Bab Sepuluh: Tuan Muda Huang Kedua: Apa Kita Tidak Akan Menyelidikinya?

Aku Menaklukkan Dunia dalam Novel Genre Wanita Melangkah di Cakrawala 2206kata 2026-03-04 21:16:37

“Hidup Baginda Kaisar! Hidup Baginda Kaisar! Semoga Baginda Kaisar berumur panjang!” Setelah audiensi pagi berakhir, Tuan Muda Huang, Huang Ershao, yang baru saja dikawal keluar istana atas perintah Zhu Jingxuan, kembali ke kediaman kaisar. Meski datang membawa urusan penting, ia tetap berpegang teguh pada etika seorang abdi, langsung berlutut dan memberi hormat dengan khidmat.

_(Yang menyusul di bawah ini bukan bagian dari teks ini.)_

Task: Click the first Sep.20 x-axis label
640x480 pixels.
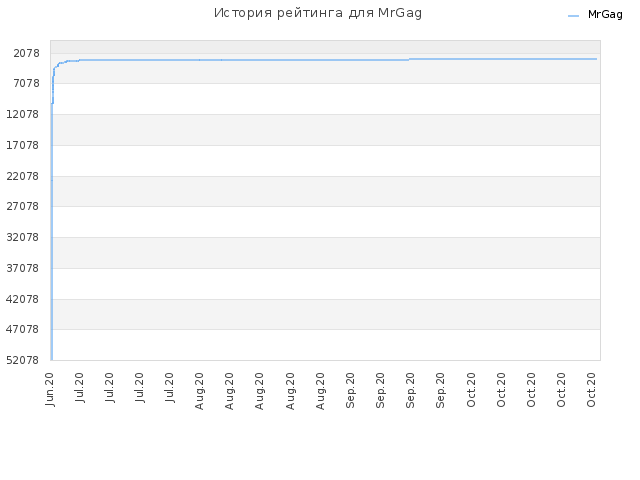Action: [350, 391]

“Baiklah, baiklah, bangunlah dulu,” ujar Zhu Jingxuan yang kini sudah semakin terbiasa dengan posisinya sebagai kaisar, melambaikan tangan dengan santai, menyuruh Huang Ershao berdiri.

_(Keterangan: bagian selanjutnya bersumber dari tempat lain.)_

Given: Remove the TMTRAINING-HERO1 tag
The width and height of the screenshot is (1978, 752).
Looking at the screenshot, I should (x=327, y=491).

Setelah Huang Ershao bangkit, Zhu Jingxuan memerintahkan pelayan istana di luar ruangan membawa kursi untuk Tuan Muda Huang sebagai bentuk penghormatan dan kasih sayang.

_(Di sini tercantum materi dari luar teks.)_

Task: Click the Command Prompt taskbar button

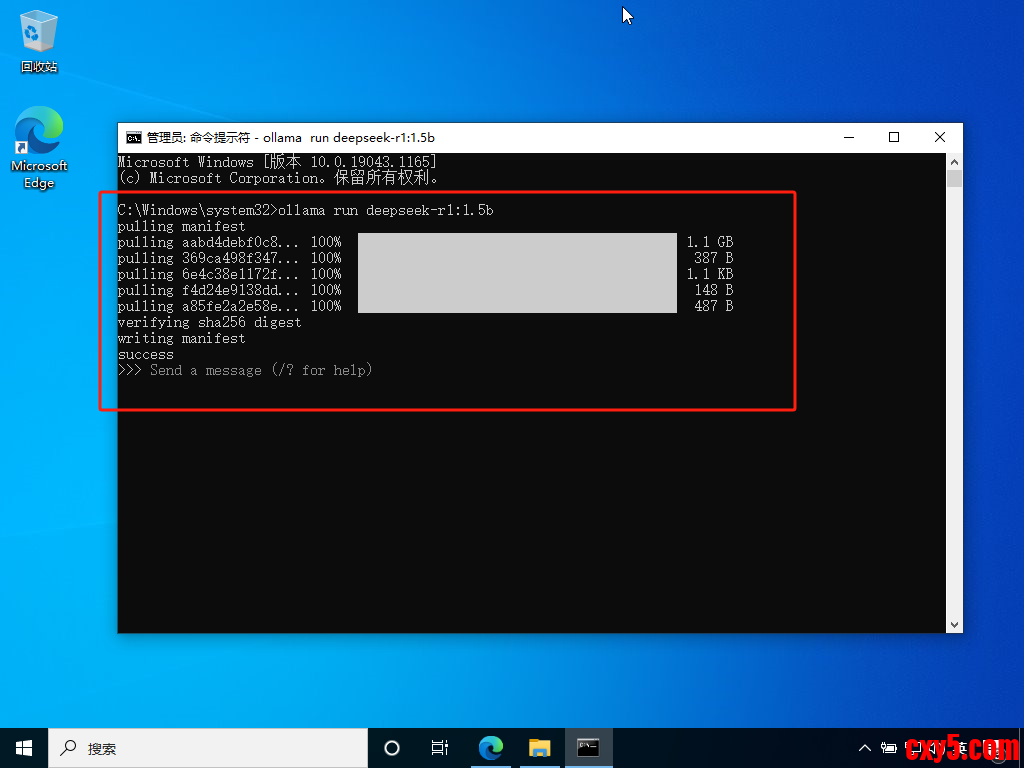Action: [588, 747]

Begitu Huang Ershao duduk, Zhu Jingxuan segera memberi isyarat agar semua pelayan dan dayang keluar dari kamar, meninggalkan Huang Ershao seorang diri untuk melaporkan urusan penting secara pribadi.

“Baginda Kaisar!” Begitu semua pelayan istana keluar, Huang Ershao segera berkata dengan tak sabar, “Pagi ini, tak lama setelah saya kembali ke kediaman keluarga Huang, tiba-tiba selembar kertas kecil melayang dari udara dan jatuh tepat ke tangan saya. Saat saya buka, isinya menyuruh saya bersiap-siap melamar Nona Besar keluarga Jiang, Jiang Xinyao, di Kediaman Pengawal Negara dalam waktu dekat!”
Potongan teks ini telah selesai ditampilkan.